Sur les réseaux sociaux, depuis le départ de M. Bouteflika, le néologisme « vendredire », inventé par les contestataires et signifiant « manifester joyeusement », a acquis un sens supplémentaire: « faire chuter un régime dictatorial pacifiquement ». Les appels à « vendredire » n’y ont pas pour autant cessé avec un nouveau mot d’ordre: chasser les « 3B », Abdelkader Bensalah, Tayeb Belaiz et Noureddine Bedoui, trois hommes-clés de l’appareil mis en place par Bouteflika et à qui la Constitution confie les rênes du processus d’intérim.

Président depuis plus de 16 ans du Conseil de la Nation (chambre haute) par la grâce de M. Bouteflika, Abdelkader Bensalah est chargé de le remplacer pour trois mois à la tête de l’Etat, le temps d’organiser une présidentielle. Tayeb Belaiz, qui fut 16 ans ministre, quasiment sans interruption, préside pour la deuxième fois de sa carrière le Conseil constitutionnel, chargé de contrôler la régularité du scrutin.

Le Premier ministre Noureddine Bedoui était jusqu’à sa nomination le 11 mars le très zélé ministre de l’Intérieur, « ingénieur en chef de la fraude électorale et ennemi des libertés », comme le qualifie le quotidien francophone El Watan jeudi. Tous trois ont toujours servi fidèlement M. Bouteflika, rappellent leurs détracteurs.

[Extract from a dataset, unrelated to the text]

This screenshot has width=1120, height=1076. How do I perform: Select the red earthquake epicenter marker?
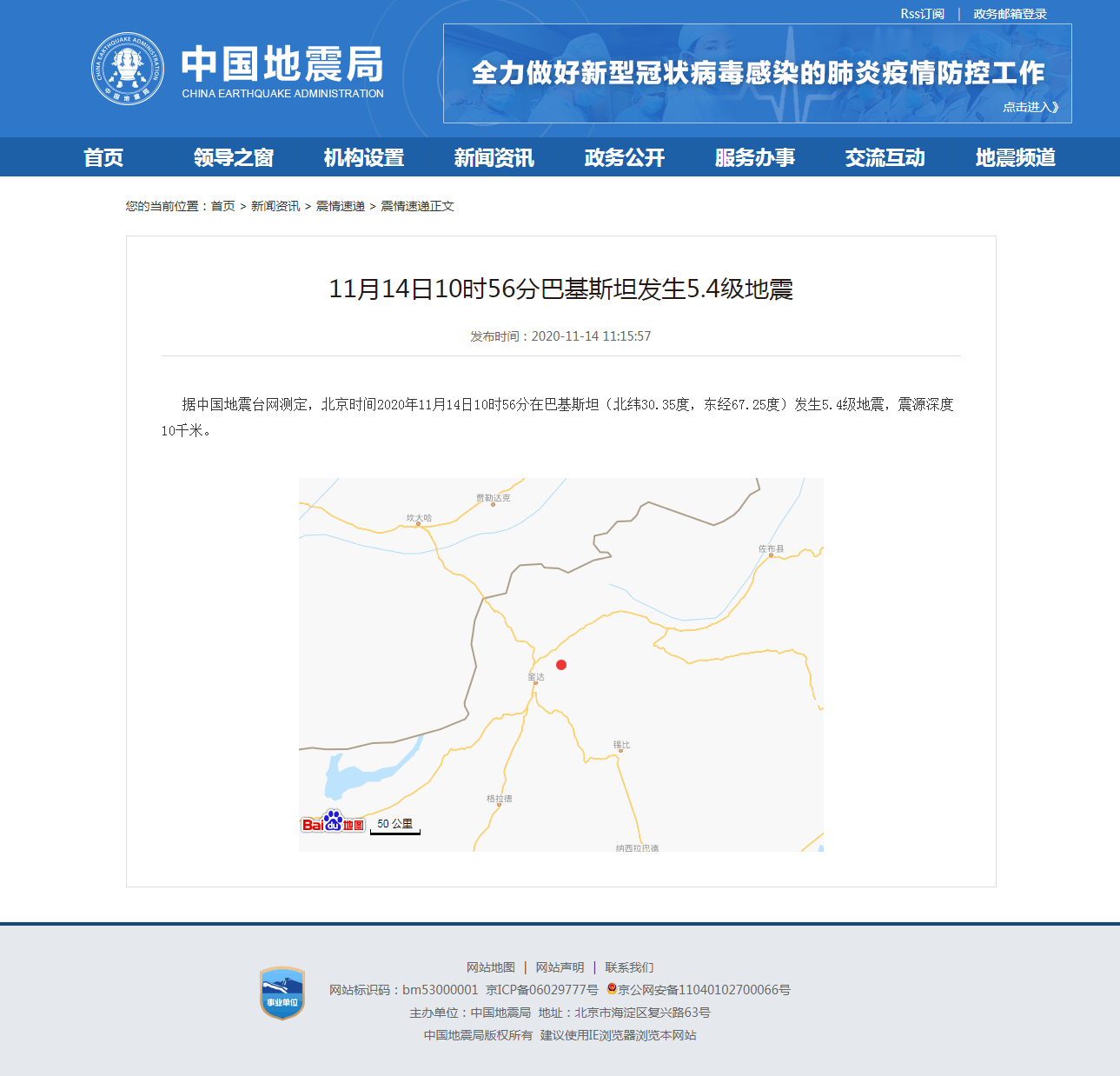[561, 665]
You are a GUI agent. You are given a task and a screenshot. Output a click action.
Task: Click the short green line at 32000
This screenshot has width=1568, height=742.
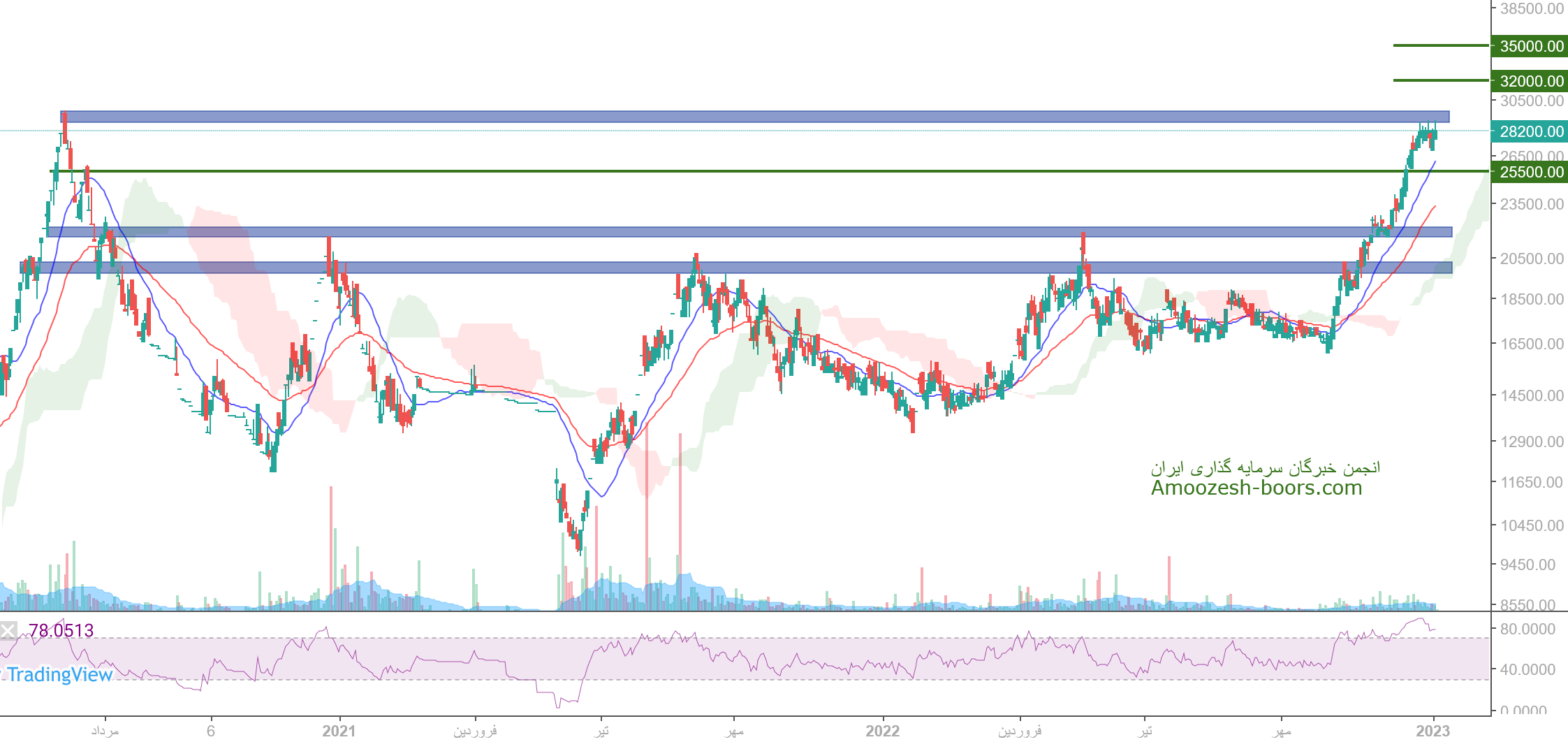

« Notre victoire est partielle. Les Algériennes et les Algériens n’accepteront pas que des symboles du régime tels qu’Abdelkader Bensalah  ou le Premier ministre conduisent la période d’intérim et organisent les prochaines élections », a souligné dans une vidéo postée en ligne l’avocat Mustapha Bouchachi, une des voix de la contestation. « Ces symboles du régime ne peuvent pas être une partie de la solution, et nous avons réclamé depuis le 22 février que tout le système, ses symboles et ses clientèles partent. La démission du président ne signifie pas qu’on a eu réellement gain de cause », a-t-il poursuivi.

Me Bouchachi a appelé les Algériens à « continuer » à manifester « jusqu’à leur départ à tous » ajoutant que « vendredi doit être un grand jour ». Jeudi, les bureaux des deux chambres du Parlement se sont réunis pour organiser la session parlementaire prévue par la Constitution dans la cadre de la mise en place de l’intérim. Mais aucune date n’était toujours fixée, plus de 48 heures après la démission du chef de l’Etat.

« S’en tenir à la Constitution » et confier l’intérim et l’organisation des élections à des hommes incarnant le système déchu, « va probablement susciter pas mal de protestations, les contestataires doutant que les élections soient équitables  et libres », estime Isabelle Werenfels, chercheuse associée à l’Institut allemand pour les Affaires internationales et de Sécurité (SWP). Les contestataires réclament à la place la mise sur pied d’institutions de transition, à même de réformer le pays et d’organiser notamment un cadre juridique garantissant des élections libres.

Conscient, le gouvernement donne des gages. Il a notamment enjoint les citoyens à créer des partis et des associations, les invitant même à prendre rendez-vous par téléphone au ministère de l’Intérieur, quand ces mêmes partis et associations peinaient auparavant à obtenir les agréments indispensables. « L’après Bouteflika n’est pas clair. La rue et les partis » d’opposition « appellent à une nouvelle Constitution, une nouvelle loi électorale », souligne Hamza Meddeb, chercheur sur le Moyen-Orient à l’Institut universitaire européen (EUI) de Florence.

L’Algérie entre dans « la phase la plus délicate, car la rue et les institutions risquent de se diviser », estime-t-il. Grand vainqueur de son bras de fer avec l’entourage de Bouteflika, qu’il a contraint in fine à quitter le pouvoir, le général Ahmed Gaïd Salah, chef d’état-major de l’armée, apparaît comme l’homme fort du pays actuellement.

Mais, souligne Hasni Abidi, directeur du Centre d’études et de recherche sur le monde arabe et méditerranéen à Genève, « la rue algérienne est devenue le nouvel acteur dans la vie politique algérienne » et « on ne connaît pas grand-chose des intentions de l’armée concernant la gestion de l’après Bouteflika ». D’autant que le général Gaïd Salah est lui aussi largement perçu par les manifestants comme un homme du « système » Bouteflika qu’il a fidèlement servi depuis sa nomination par le président à la tête de l’armée en 2004, avant de le lâcher ces derniers jours.